MRI and breast implants — For asymptomatic women with silicone implants, no imaging is recommended for evaluation. However, MRI may be used in asymptomatic patients with silicone breast implants to evaluate breast implant integrity when a mammogram and/or ultrasound is suspicious for implant rupture.

For evaluation of unexplained axillary adenopathy in a patient under age 30, ultrasound (US) of the axilla is the recommended initial test. For age over 30, a mammogram and/or US of the axilla are recommended. 

MRI after mastectomy — Most breast tissue is removed after mastectomy; however, recurrence may occur in residual tissue. The majority occur in the skin, subcutaneous tissues or deep to the pectoralis muscle and are reported to be about 1-2% annually. Clinical evaluation is the mainstay of the post-mastectomy breast. For a palpable lump or pain on the side of mastectomy with or without reconstruction or a high-risk patient post-bilateral prophylactic mastectomy with reconstructions, MRI is not indicated. There is no relevant literature to support MRI to screen the post-mastectomy breast (although may be indicated for contralateral native breast based on breast cancer risk). MRI may be useful for a palpable lump to help characterize malignancy once identified by ultrasound. Note that tissue expanders may be a contraindication to MRI (ACR, 2020).

Breast pain — Breast pain is a common complaint with the incidence of breast cancer with breast pain as the only symptom, 0-3%. Clinically insignificant breast pain is cyclical, non-focal, or diffuse. There is no relevant literature regarding the use of MRI for focal or non-cyclical breast pain at any age (ACR, 2018). 

MRI for a mass — "Any highly suspicious breast mass detected by imaging should be biopsied, irrespective of palpable findings; and any suspicious breast mass detected by palpation should be biopsied, irrespective of imaging findings" (ACR, 2016).

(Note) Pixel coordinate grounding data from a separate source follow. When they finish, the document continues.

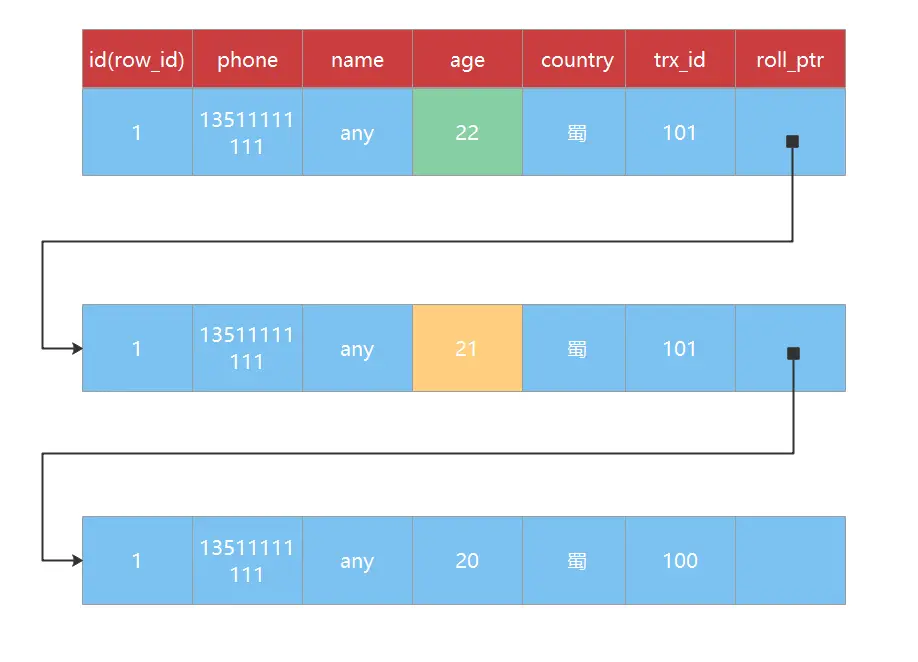Screen dimensions: 918x662
Task: Select first row's trx_id 101 cell
Action: pos(680,132)
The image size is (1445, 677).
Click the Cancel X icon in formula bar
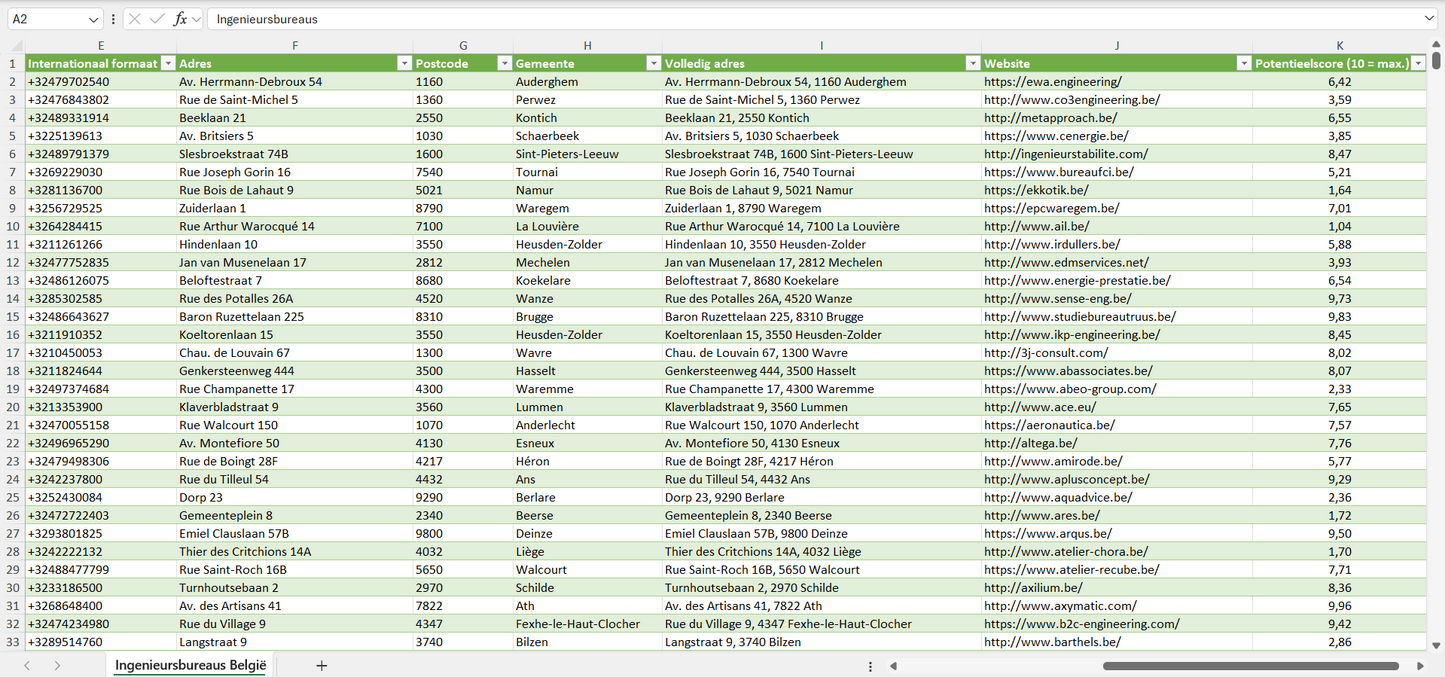pyautogui.click(x=135, y=19)
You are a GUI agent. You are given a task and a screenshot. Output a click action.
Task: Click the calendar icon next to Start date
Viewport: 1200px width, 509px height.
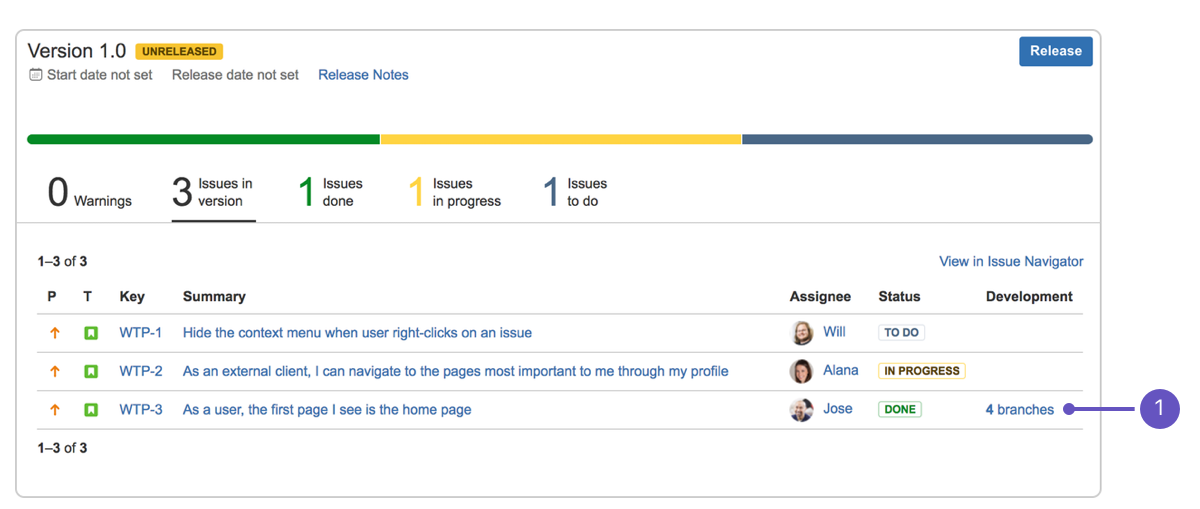click(36, 75)
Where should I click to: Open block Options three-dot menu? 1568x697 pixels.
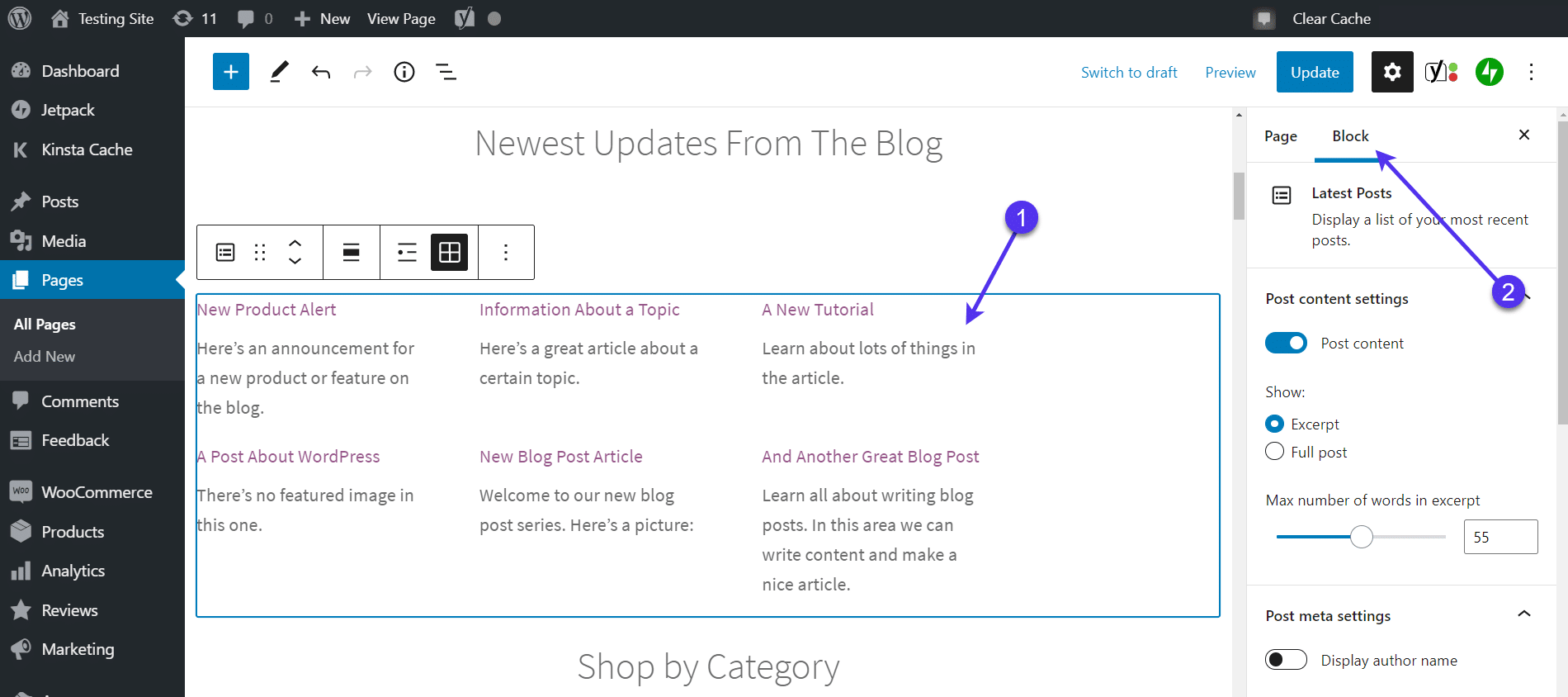[x=506, y=253]
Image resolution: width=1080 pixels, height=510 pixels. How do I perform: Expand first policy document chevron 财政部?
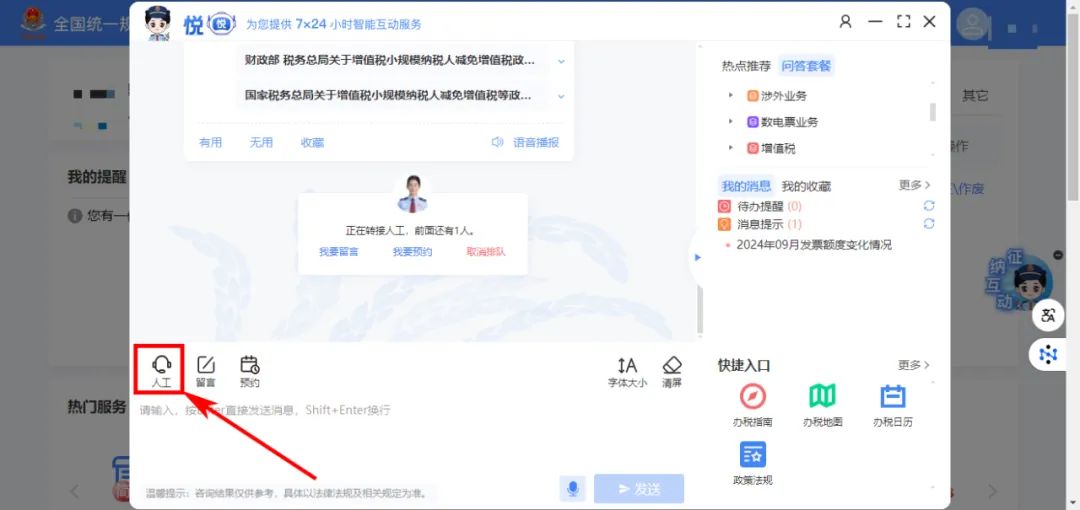point(561,61)
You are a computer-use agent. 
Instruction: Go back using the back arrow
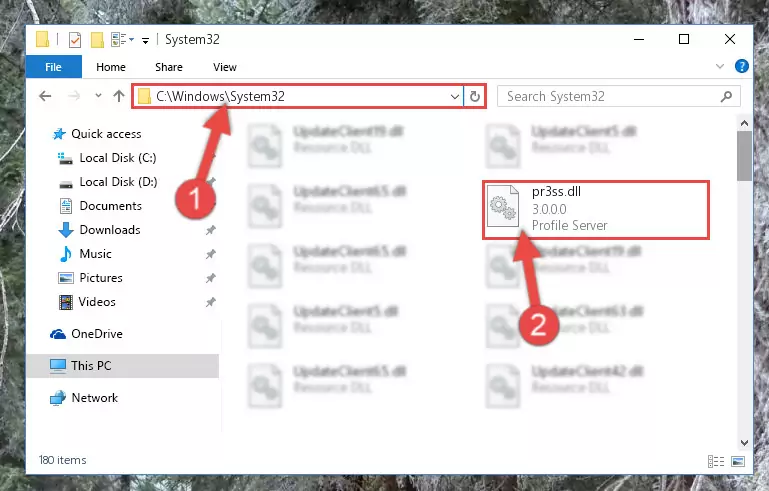(x=45, y=96)
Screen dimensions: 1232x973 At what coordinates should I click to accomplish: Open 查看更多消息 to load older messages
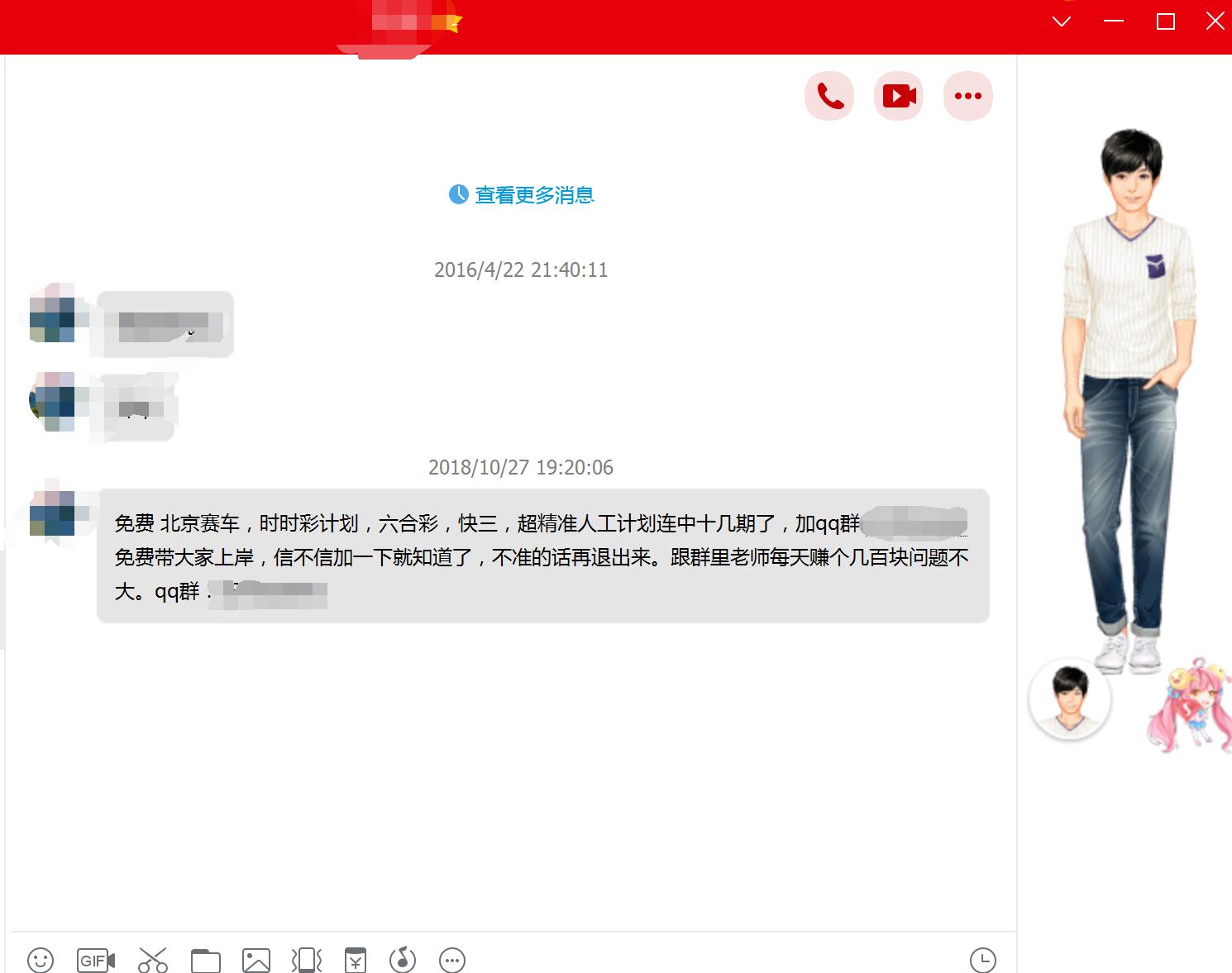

MRI and known breast cancer — "The ASBrS does not recommend routine diagnostic MRI in newly diagnosed breast cancer patients except as part of a scientific study. … Routine annual MRI is not indicated for screening of women with a prior history of breast cancer unless they have a known genetic or other significant risk factor placing them at high-risk for a new breast cancer." (ASBrS, 2017). Clinical indications and applications per NCCN state that breast MRI may be used for staging evaluation to define extent of cancer or presence of multifocal or multicentric disease in the ipsilateral breast, or as screening of the contralateral breast at time of initial diagnosis (Category 2B); however, there are no high level data to demonstrate that the use of MRI to facilitate local therapy decision-making improves local recurrence or survival. False positive findings are common and surgical decisions should not be based solely on MRI, tissue sampling of areas of concern recommended (NCCN, 2021).

MRI and breast cancer in men — Breast MRI is generally not indicated for palpable masses or axillary adenopathy prior to biopsy. Studies are limited as to the diagnostic accuracy or clinical usefulness of MRI in male patients (ACR, 2018).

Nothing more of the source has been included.